Витийствуй, школьный эшафот. Радостно слышать речь разнородного скопища ребят! Разрозненные голоса:
– As-tu garetsi freiern?
– Baisé la comtesse dans cul
Не надо думать и гадать
Отымел графиню в зад.
– Un wos?
– И тишина. Тань уйди.
– Vazy.
– Allez-y?
– Azy.
– Камилев кадык козла. Он проклят на извращения.
– Magnifique. Balle que (в написании сомневаюсь).
– Математичка идет.
– Keine Mathe keine Schule nur Mädels und Bier.
– Dort ist ein Platz, hier ist kein Platz.
– Balle que (сомневаюсь).
Грязный французский Перетца злит. На листке могу его пуще испортить. Романские не мое, сленг лазурного побережья – мимо тотально.
Усадили в актовый зал. Никто ничего не ждал. Акакий Алексеевич представился по паспорту, удивив. А я устал.
Директор продекламировал принципы и пригласил на сцену провинциального театрала, чье имя я не запомнил, некоего Кофку. Было посредственно. Мы сели рядом друзьями: Илья, Виталя, я. Сбоку прибилась кудрявая девочка, у нее, изменись вдруг структура волос, могло б быть каре. Не нашенская девочка, не видел тут, а у подъезда – да, с остальной делегацией. Тогда только не обратил никакого внимания, а зря – лоб точеный. Постановка бессмысленна от начала и до конца, декорации будто с выставки Фриденсрайха Хундертвассера, что в Зальцбурге этим летом. Ярко, наперекор-перекосяк, искусно, детскими ручками. Девочка представилась: «Лилит. Очень приятно».
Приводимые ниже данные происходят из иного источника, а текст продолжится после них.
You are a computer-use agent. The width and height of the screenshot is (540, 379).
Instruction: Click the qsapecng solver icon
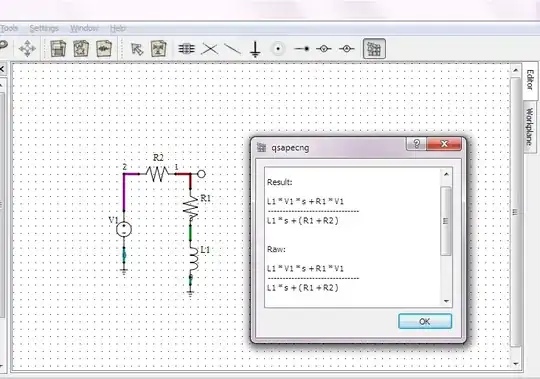tap(374, 49)
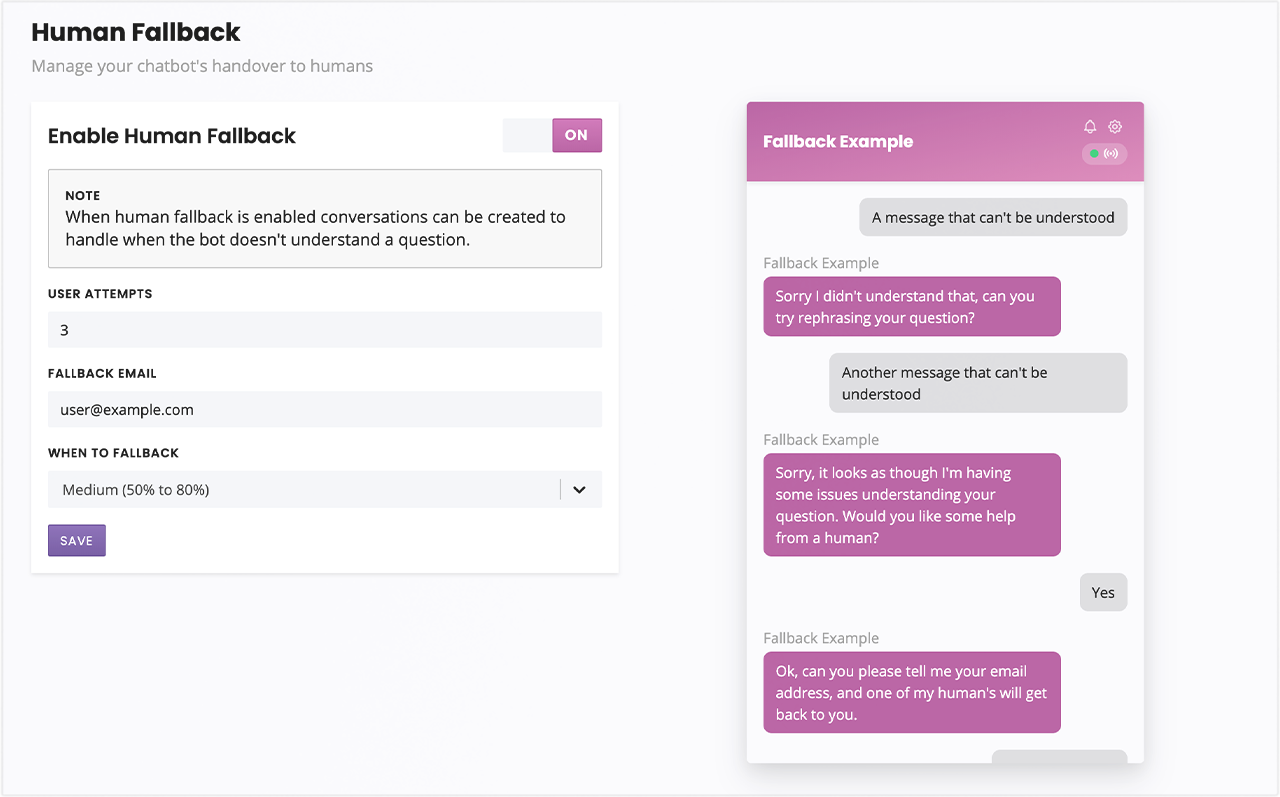Click the bubble saying question can't be understood
This screenshot has width=1280, height=797.
click(992, 217)
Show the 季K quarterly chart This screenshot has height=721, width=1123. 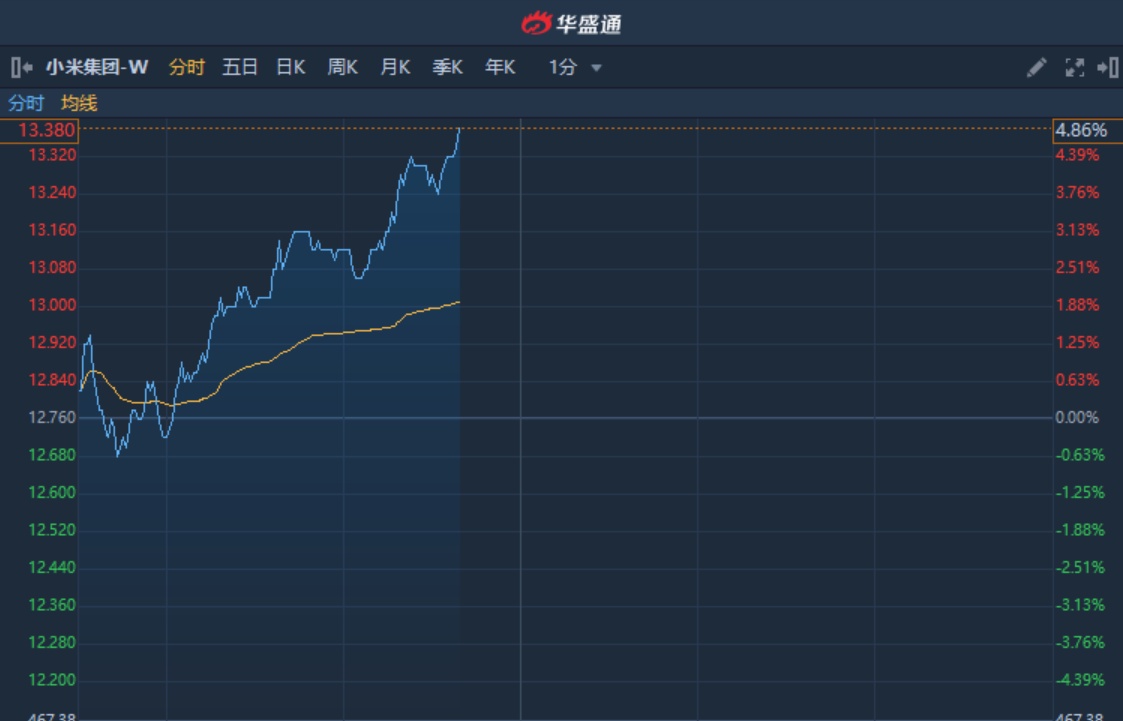point(447,68)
Она чуть покраснела от французской брани – бедняжка. Ставил сто двадцать рублей, ее впечатлило само его наличие в стенах. Деньги, кстати, Ахенбах мне проиграл. К слову, он понурил плечом, загнался. Как же злит смердье с этим ихним «garetsi», манера жаков. Фу, мой рот и снобизм. Это все ирония!
– Пост– или мета-?
– На этот раз пост-, glaube ich.
– Cogito.
– Хочу печень трески – как всегда не вовремя вклинился Хара́ктерный – cod iecoris, внатуре блин.
На подмостки выступили спортивные мужчины в полупрозрачных робах, по розовому треугольнику у каждого на груди. На экране позади демонстрировалась нарезка из черно-белых советских фильмов. У единственного актера были подведены глаза – он вышел в сценический арьергард, запел. Впереди первых рядов, у сцены сидел за ноутбуком невротичный, теревший нос, губы, чесавший затылок, виски оператор, – по-видимому, часть представления. Очень активно он трогал лицо. Другой артист хлопал дверью.
– Толь, не хочу показаться бестактным, но Вика – сущая семитская блудница, коль откровенно.
– Как есть.
– Типа Венерки в меховых колготках натуго на жопе? – оживилась с улыбкой Лилит, как позже выяснилось, Кохал.
– Кукож – донесся ор с периферийных мест.
– Эклектичная хрень: история – синтез калевальских рун и лагерей. M. O. – хрестоматийное преступление графоманов-модернистов. Я все выжидаю, когда случится снятие – внес ясное мнение Илья.
– Отцы хуже дедов, считаешь? А мы внатуре никчемные?
– Мой бывший называл Платона иудеем. Я так и не выяснила, правда ли это, но для него такого свойства дух был показателем упадка эллинизма. Каждое поколение противоречиво. Наше не хуже – оно толерантное.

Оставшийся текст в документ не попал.